MILWAUKEE — They are all trailing in the polls, to varying degrees. The front-runner will not even be there. And most of them would be loath to attack him anyway.
So what is the goal for the eight candidates who will be taking the stage for the first Republican debate of the 2024 campaign on Wednesday?
“Survival,” said David Urban, a Republican strategist who has long advised former president Donald Trump but isn’t working on his campaign.
The first big televised clash of the GOP primary, which is set to begin in Milwaukee at 9 p.m. Eastern time, would normally be a marquee event that could mint new political stars and reshape the contours of the presidential race. But in a race defined so far by Trump, who has said he is skipping the event because of his enormous polling lead, this debate may be less about being deemed the “winner” than it is about simply staying in the hunt as voters narrow their choices.
“It’s a really long race,” Urban added. “I think that fund-raising is going to dry up for a lot of them if they don’t start performing, showing some movement.”
It could all make for a strange scene in Milwaukee, as the assembled candidates compete to shine on a Trumpless stage in what might feel like a suspended reality. But it is also a dream scenario for Republicans who are ready for their party to move on.

#### Short task 1
Can you sum up the article on the first Republican debate in two sentences?
#### Short task 2
Could you quote the article on the first Republican debate, starting with "The first big" and going on through "to move on."?

#### Information provided
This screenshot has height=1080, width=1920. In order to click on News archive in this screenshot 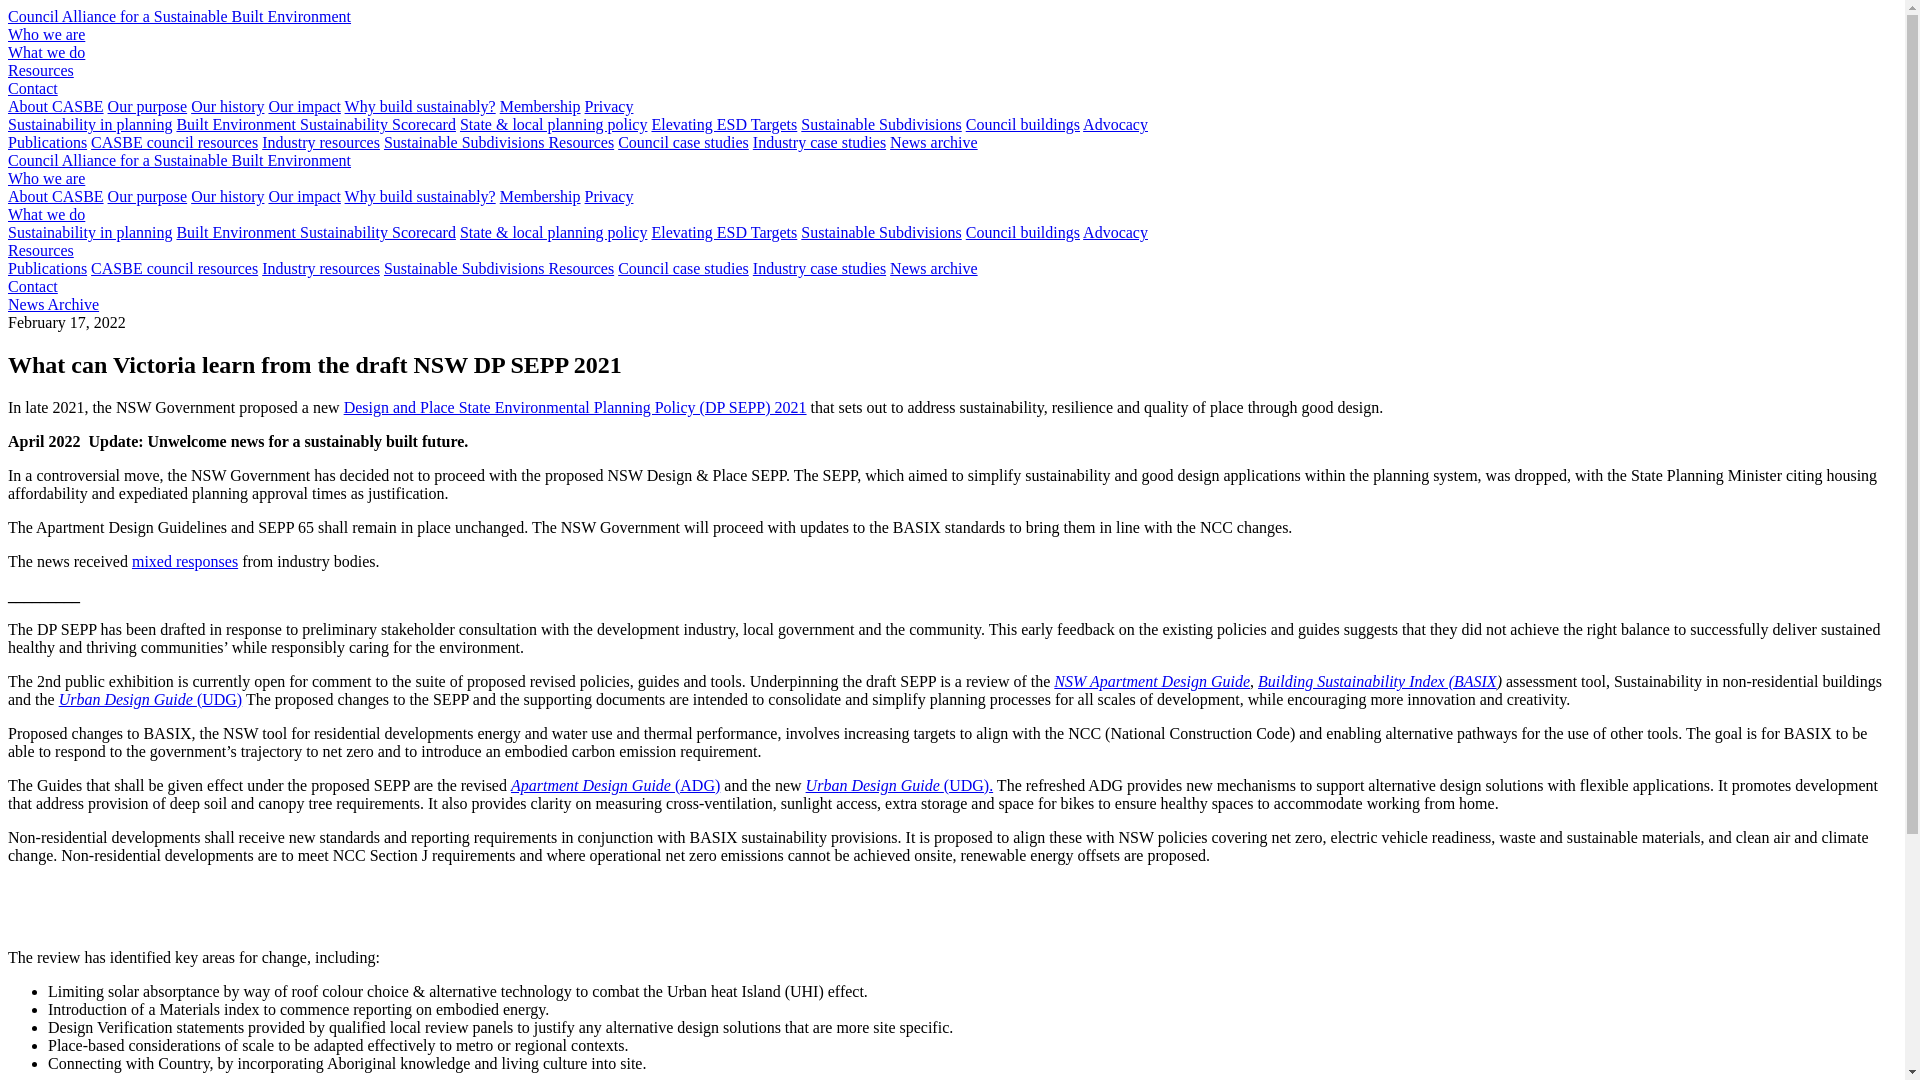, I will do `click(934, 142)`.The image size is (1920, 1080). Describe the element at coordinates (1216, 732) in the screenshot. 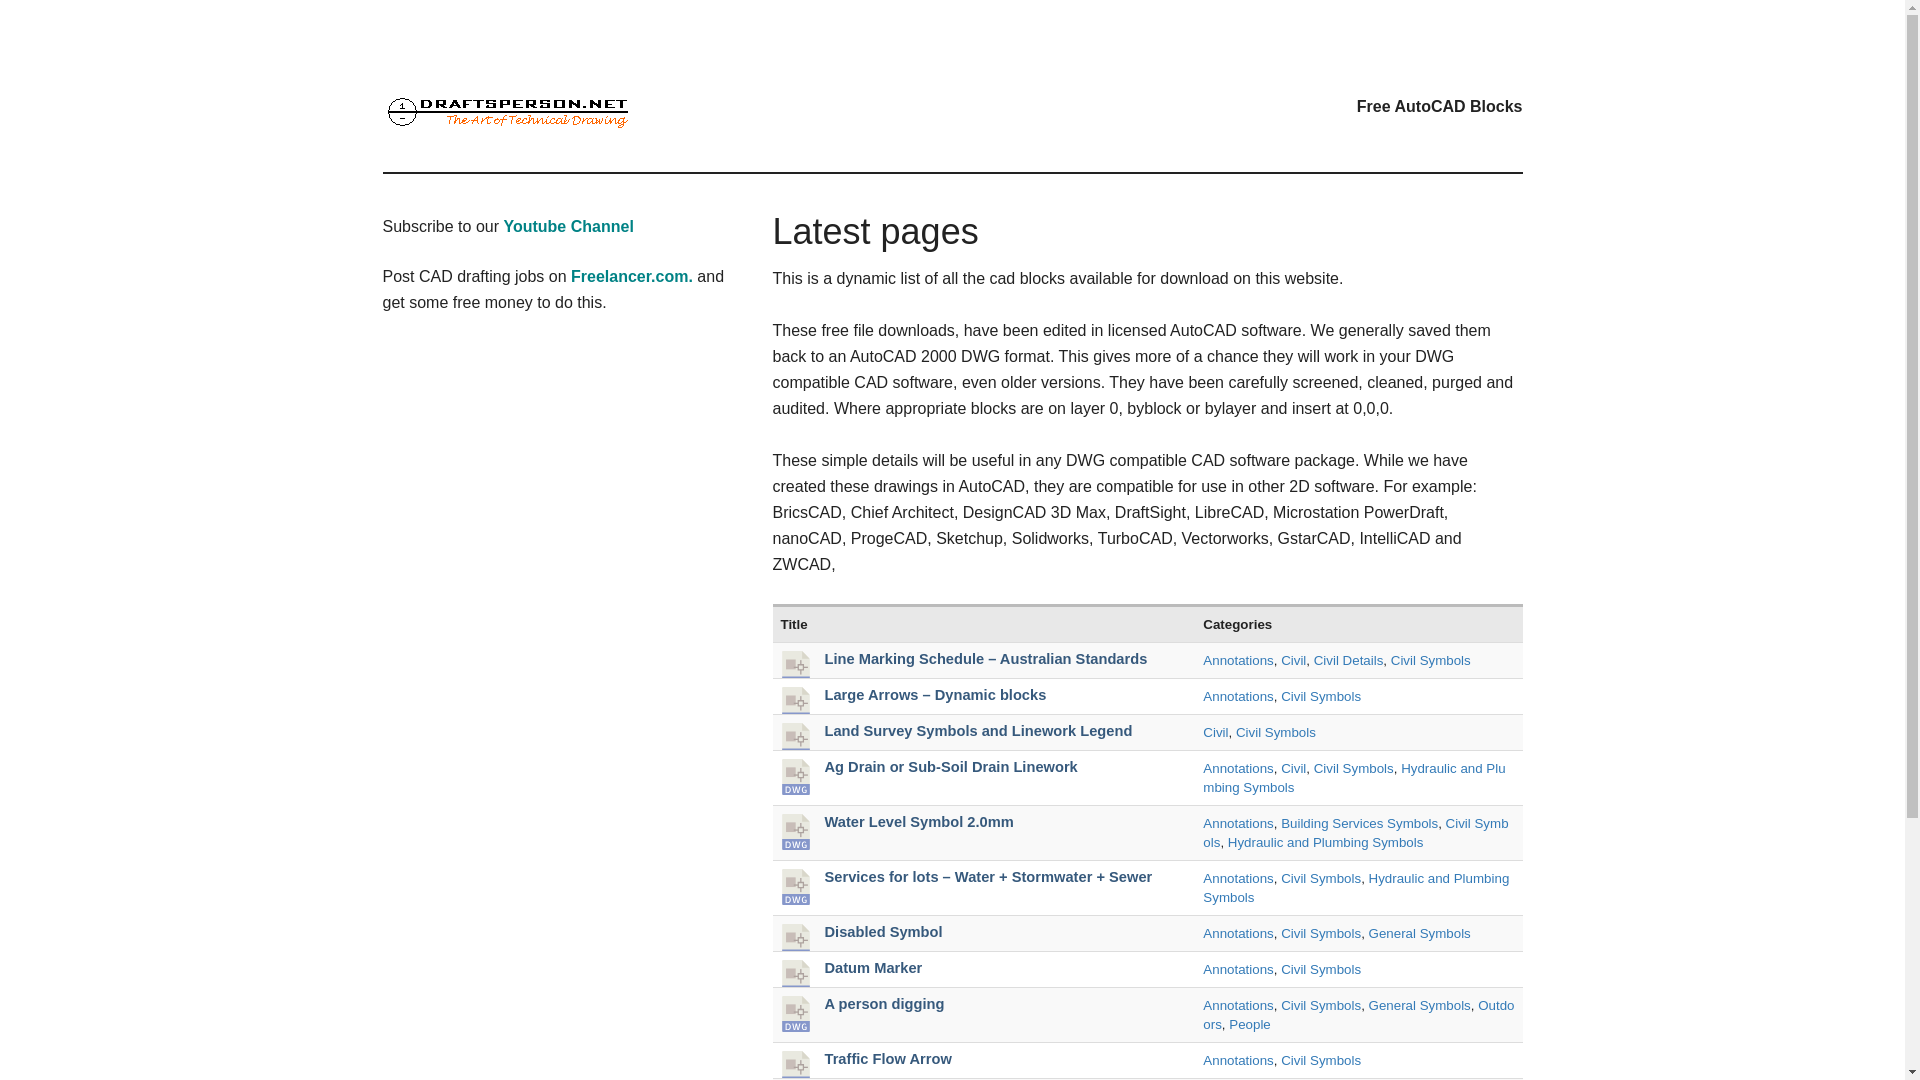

#### Written answer 1
Eight Republican candidates, all trailing in the polls, are set to take the stage in Milwaukee for the first debate of the 2024 campaign, while front-runner Donald Trump has said he is skipping it because of his enormous polling lead. Instead of trying to be deemed the winner, the candidates may mainly be trying to stay in the hunt, and strategist David Urban says fund-raising could dry up for many of them if they don't start showing some movement.

#### Written answer 2
The first big televised clash of the GOP primary, which is set to begin in Milwaukee at 9 p.m. Eastern time, would normally be a marquee event that could mint new political stars and reshape the contours of the presidential race. But in a race defined so far by Trump, who has said he is skipping the event because of his enormous polling lead, this debate may be less about being deemed the “winner” than it is about simply staying in the hunt as voters narrow their choices.
“It’s a really long race,” Urban added. “I think that fund-raising is going to dry up for a lot of them if they don’t start performing, showing some movement.”
It could all make for a strange scene in Milwaukee, as the assembled candidates compete to shine on a Trumpless stage in what might feel like a suspended reality. But it is also a dream scenario for Republicans who are ready for their party to move on.